_Work task_
Could you give back the records exactly, taking out the pictures?

_Material to process_
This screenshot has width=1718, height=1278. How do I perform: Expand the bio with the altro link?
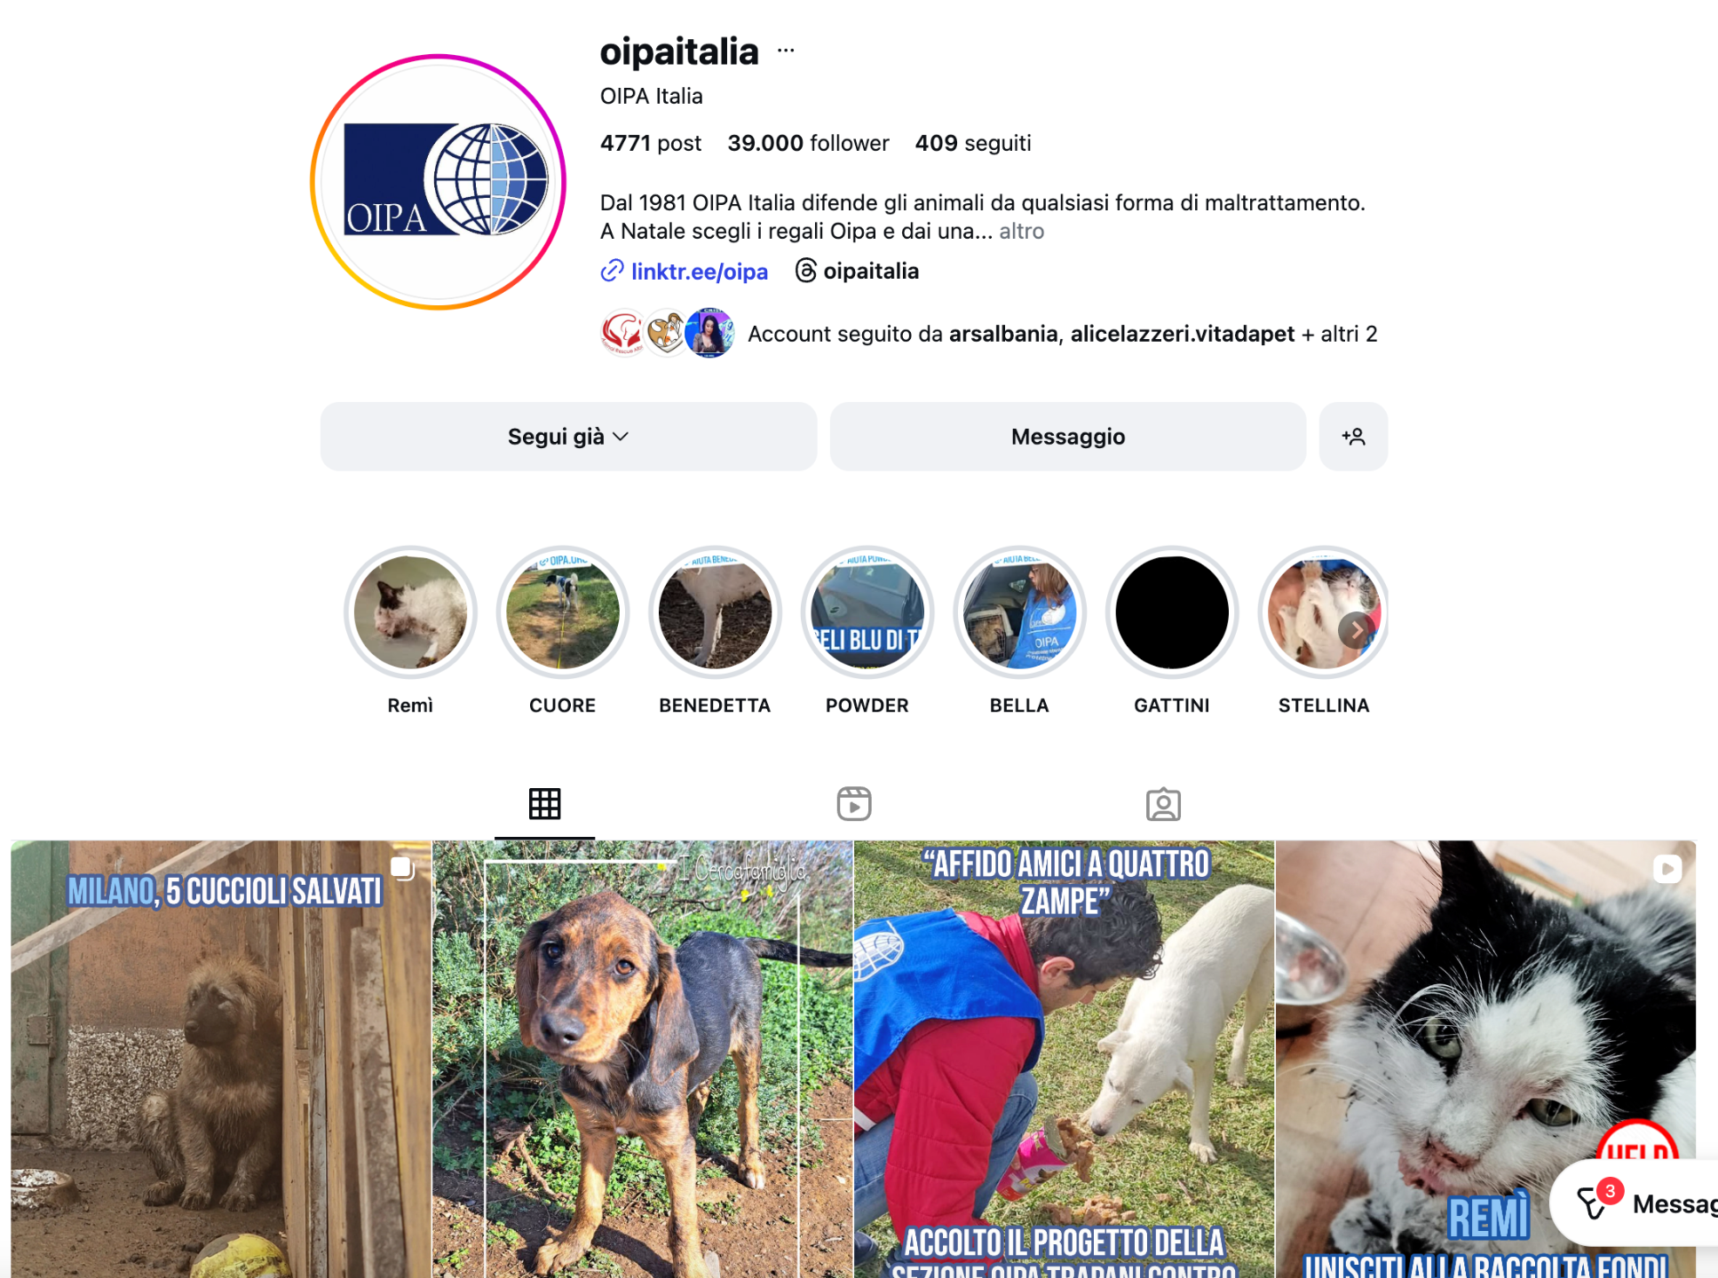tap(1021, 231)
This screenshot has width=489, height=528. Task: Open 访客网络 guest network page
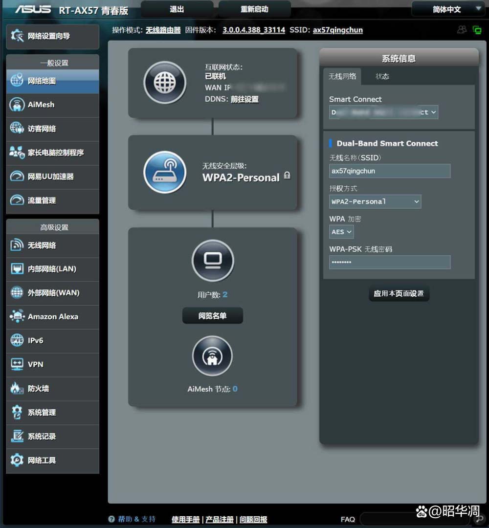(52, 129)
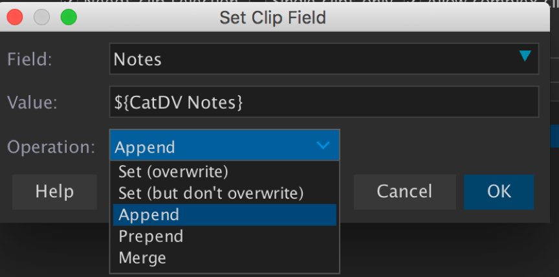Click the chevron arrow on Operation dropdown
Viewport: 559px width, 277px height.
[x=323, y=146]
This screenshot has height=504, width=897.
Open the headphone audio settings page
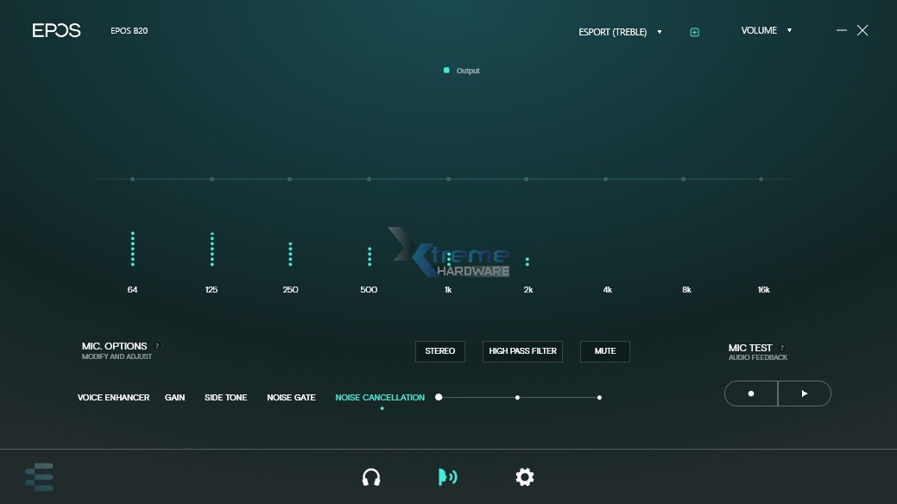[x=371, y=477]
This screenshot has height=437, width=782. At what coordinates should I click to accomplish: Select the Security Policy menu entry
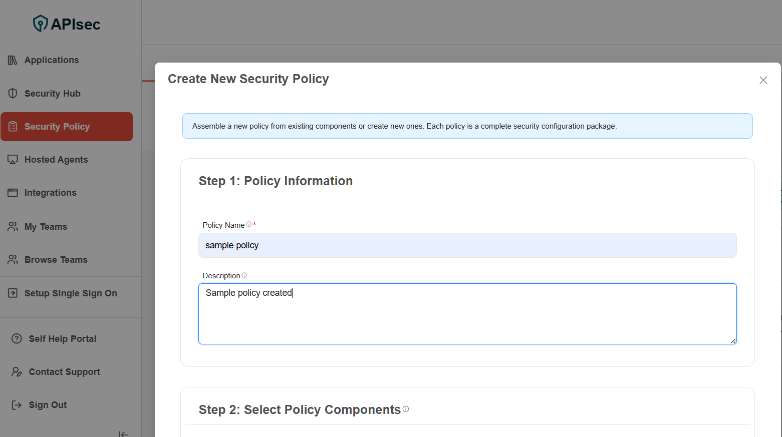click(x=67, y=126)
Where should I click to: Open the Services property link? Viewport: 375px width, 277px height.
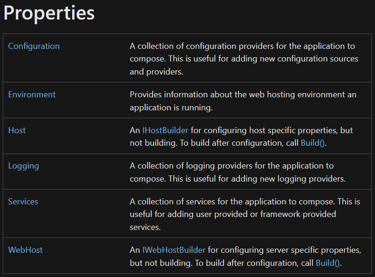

_Answer_
This screenshot has width=1718, height=1278. How do I perform: Expand the bio with the altro link?
tap(1021, 231)
This screenshot has width=489, height=528. Task: Open 访客网络 guest network page
(52, 129)
Click the chevron arrow on Operation dropdown
Viewport: 559px width, 277px height.
[x=323, y=146]
This screenshot has height=504, width=897.
Open the headphone audio settings page
[x=371, y=477]
This screenshot has height=437, width=782. At what coordinates should I click to accomplish: Select the Security Policy menu entry
click(x=67, y=126)
Where should I click to: Open the Services property link? Viewport: 375px width, 277px height.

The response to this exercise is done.